Intel, the Santa Clara, California-based maker of central processing units, has decided to expand its collection of processors by unveiling some models for the Core i5 and Celeron series.
The new CPUs that Intel has released aren't really the ones that knowledgeable customers have been waiting for.
As such, it is unclear what chances the newcomers have of selling well before the Ivy Bridge series makes its official debut.
Then again, dual-core next-generation chips aren't going to appear until May and, even factoring in all other core counts, there will only be a few so-called flagships available at first.
That said, the new processors on Intel's price list are Celeron B815, B720, 867 and 797 (for notebooks) and the desktop Core i5-2550K, i5-2450P and i5-2380P.
Celeron 867 (dual-core, two threads) and 797 (single-core, one thread) are ULV chips (ultra-low voltage) with clock speeds of 1.3 GHz and 1.4 GHz, respectively.
In that order, their prices are of $134 and $107, which translate into 101.41 and 80.8 Euro.
Meanwhile, the Celeron B815 and B720 sell for $86 and $70, respectively (65/53 Euro).
The former is a dual-core (two threads) unit with 2MB L3 cache and 1.6 GHz frequency, while the latter is a single-core, 1.7 GHz CPU (one thread) with 1 MB L3 cache.
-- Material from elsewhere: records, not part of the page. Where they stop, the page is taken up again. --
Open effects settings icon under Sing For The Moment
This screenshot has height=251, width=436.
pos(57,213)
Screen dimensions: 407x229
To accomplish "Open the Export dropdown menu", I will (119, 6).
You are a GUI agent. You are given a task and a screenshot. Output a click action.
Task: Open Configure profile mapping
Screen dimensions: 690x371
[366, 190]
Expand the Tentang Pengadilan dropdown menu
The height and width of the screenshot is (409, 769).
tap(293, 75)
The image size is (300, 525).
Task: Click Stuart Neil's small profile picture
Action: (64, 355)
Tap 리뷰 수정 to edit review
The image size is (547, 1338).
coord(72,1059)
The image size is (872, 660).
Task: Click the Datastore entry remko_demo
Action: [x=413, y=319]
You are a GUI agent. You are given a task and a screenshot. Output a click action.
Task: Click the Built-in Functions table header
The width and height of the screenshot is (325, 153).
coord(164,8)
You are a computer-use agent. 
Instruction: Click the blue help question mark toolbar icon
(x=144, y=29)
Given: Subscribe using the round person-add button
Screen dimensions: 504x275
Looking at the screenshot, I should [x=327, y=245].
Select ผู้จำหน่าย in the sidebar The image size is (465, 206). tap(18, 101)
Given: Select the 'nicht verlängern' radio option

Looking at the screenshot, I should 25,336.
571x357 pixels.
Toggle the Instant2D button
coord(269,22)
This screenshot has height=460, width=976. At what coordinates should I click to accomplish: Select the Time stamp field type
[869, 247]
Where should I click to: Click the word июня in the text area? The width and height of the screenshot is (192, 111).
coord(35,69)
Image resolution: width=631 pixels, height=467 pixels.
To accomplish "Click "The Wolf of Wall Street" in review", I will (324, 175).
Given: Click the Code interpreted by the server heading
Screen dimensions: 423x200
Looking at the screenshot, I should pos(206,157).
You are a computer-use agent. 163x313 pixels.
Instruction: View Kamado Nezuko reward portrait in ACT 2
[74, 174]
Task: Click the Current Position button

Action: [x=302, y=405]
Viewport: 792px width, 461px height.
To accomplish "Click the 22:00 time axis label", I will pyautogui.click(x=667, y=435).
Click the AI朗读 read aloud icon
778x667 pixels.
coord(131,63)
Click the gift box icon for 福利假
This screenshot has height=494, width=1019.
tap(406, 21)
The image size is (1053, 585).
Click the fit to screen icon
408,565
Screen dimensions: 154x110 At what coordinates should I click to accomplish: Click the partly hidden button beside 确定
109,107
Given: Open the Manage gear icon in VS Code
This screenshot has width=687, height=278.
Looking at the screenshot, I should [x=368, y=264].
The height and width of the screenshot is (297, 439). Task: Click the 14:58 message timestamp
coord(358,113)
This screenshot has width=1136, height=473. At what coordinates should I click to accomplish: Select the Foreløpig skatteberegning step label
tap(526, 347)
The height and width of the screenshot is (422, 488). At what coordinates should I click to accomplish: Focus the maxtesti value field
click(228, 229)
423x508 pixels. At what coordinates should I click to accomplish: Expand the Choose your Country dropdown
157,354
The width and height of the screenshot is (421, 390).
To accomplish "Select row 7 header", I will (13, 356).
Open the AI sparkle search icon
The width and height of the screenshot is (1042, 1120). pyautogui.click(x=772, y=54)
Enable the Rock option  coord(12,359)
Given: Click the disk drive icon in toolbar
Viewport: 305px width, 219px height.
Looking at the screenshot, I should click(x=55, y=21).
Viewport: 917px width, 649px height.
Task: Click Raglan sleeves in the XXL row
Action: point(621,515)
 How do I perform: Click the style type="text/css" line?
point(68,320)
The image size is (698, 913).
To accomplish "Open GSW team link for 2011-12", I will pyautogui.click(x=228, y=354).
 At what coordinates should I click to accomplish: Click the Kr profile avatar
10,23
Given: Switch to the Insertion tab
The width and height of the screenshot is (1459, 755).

Moving on, the Core i5-2450P and i5-2380P are priced at $195/148 Euro and $177/134 Euro, while the Core i5-2550K, the strongest of all the newcomers, sells for $225 (170 Euro).
The i5-2450P and i5-2380P have four cores each, four threads and 6MB of L3 cache memory, plus a TDP of 95W. What sets them apart is, predictably enough, the frequency: 3.2 GHz vs. 3.1 GHz.
Finally, the Core i5-2550K has most things in common with its two siblings above, only the operational clock is of 3.4 GHz. In other words, it is a somewhat stronger alternative to the Core i5-2500K (3.3 GHz), albeit costlier too ($234/177 Euro).